MissingValues

Evaluates dataset quality by ensuring missing value ratio across all features does not exceed a set threshold.

Purpose

The Missing Values test is designed to evaluate the quality of a dataset by measuring the number of missing values across all features. The objective is to ensure that the ratio of missing data to total data is less than a predefined threshold, defaulting to 1, in order to maintain the data quality necessary for reliable predictive strength in a machine learning model.

Test Mechanism

The mechanism for this test involves iterating through each column of the dataset, counting missing values (represented as NaNs), and calculating the percentage they represent against the total number of rows. The test then checks if these missing value counts are less than the predefined min_threshold.
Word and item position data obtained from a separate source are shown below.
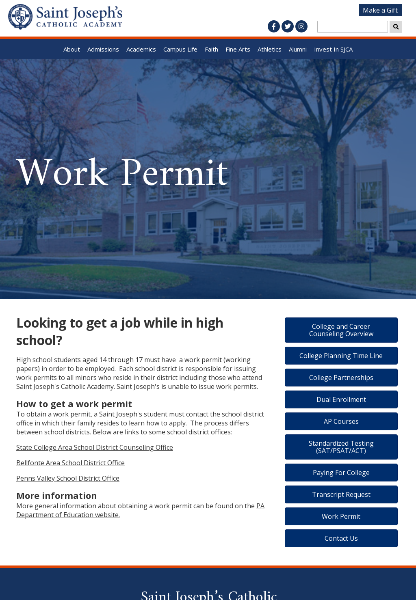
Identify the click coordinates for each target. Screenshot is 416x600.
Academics (141, 49)
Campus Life (180, 49)
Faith (211, 49)
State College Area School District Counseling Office (94, 447)
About (71, 49)
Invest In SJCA (333, 49)
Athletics (270, 49)
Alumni (298, 49)
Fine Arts (237, 49)
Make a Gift (380, 10)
The results are shown in a table summarizing each column, the number of missing values, the percentage of missing values in each column, and a Pass/Fail status based on the threshold comparison.

Signs of High Risk

  • When the number of missing values in any column exceeds the min_threshold value.
  • Presence of missing values across many columns, leading to multiple instances of failing the threshold.

Strengths

  • Quick and granular identification of missing data across each feature in the dataset.
  • Provides an effective and straightforward means of maintaining data quality, essential for constructing efficient machine learning models.

Limitations

  • Does not suggest the root causes of the missing values or recommend ways to impute or handle them.
  • May overlook features with significant missing data but still less than the min_threshold, potentially impacting the model.
  • Does not account for data encoded as values like “-999” or “None,” which might not technically classify as missing but could bear similar implications.